The group half-formed when two buddies from high school - guitarist Rob Bacon and vocalist Jake Olexyn - got back in touch and realized neither of them was in a band at the time. They were part of the group Faith In The Fallen a few years before in their teens. They knew of bass player Ross Vanosch and recruited him.
All that remained was securing a drummer. It took some time but they got one. In fact, in Nick Tindale they got the equivalent of a sports team landing the big free agent.
"Our former drummer didn't want to pursue the music dream, he left town, we no longer had a drummer, and it's a super integral part of the band," Bacon said.
"Everyone in the P.G. music scene knows Nick, so we went right to him when we found out he was available. We are super happy to have him. There's an age gap there, but there's no music gap. And Nick knows so many people, he has crazy connections."
Tindale became particularly well known as the beats-man for popular pop group Bright City Heights until a major eye injury took him out of their lineup. It took a long time to heal, and many visits with doctors, but he finally has the green light to perform the high-impact and strenuous job of pounding on the drums.
Bright City Heights is still operational, but on a hiatus, so he jumped back into the performance realm by signing on to the group The Inferior Pluto and some jobber bands as needed, but he had time and space for a main focus band and The Burden is it.
"These guys are really talented, and I'm the grampa in this band," said Tindale. The other three are in their early 20s "so almost anyone would be a grampa to them."
Bacon said it was amazing how only a few years changes you as a musician, so tender though their years may be "we are more mature as musicians and as people," than when they were plying the craft in high school. "We have a better understanding of music, we all get along really well, and we all like the same music."
By that he means they like almost all music. Bacon called The Burden's sound as "post-hardcore" which, for the uninitiated, means they are usually loud, heavy and aggressive but they reserve the right to shift genre gears on the fly.
"We have an acoustic ballad, and we had as much fun writing and recording that song as our heaviest screamer," said Bacon.
"We can explore, we can do whatever fits, and there's a little bit for everybody on the album.

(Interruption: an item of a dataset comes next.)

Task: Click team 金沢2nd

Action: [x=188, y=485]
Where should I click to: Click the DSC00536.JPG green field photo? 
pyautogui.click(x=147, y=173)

We don't want to feel limited and we don't want the audience to feel limited either."
The band is sensing a slight expansion of the Prince George music scene. In recent times it has suffered from a lack of regular venues for some forms of music, and it has much less new blood pushing in with youthful projects. Bacon said that has recently begun to change, and he wants to encourage garage bands to come out into the public, irregular bands to do another show soon, and musicians to come out to each other's shows for mutual support.
"I know we think of other bands as competition, sometimes, but I really don't think that's how bands like to treat each other. I think bands love music, so we can enjoy each other," said Bacon. "I want all other bands in town to succeed. That's not impossible. I want our shows to be crazy, and I want the other shows in town to be crazy too for those bands."
Tindale, who has been in many a band over the years, and three of them simultaneously at present, said it's been done many times before. The Prince George music scene just needs some positive affirmation.
"We want to put on a show that inspires other bands to put on a bigger and better show, too. We want it to grow," Tindale said.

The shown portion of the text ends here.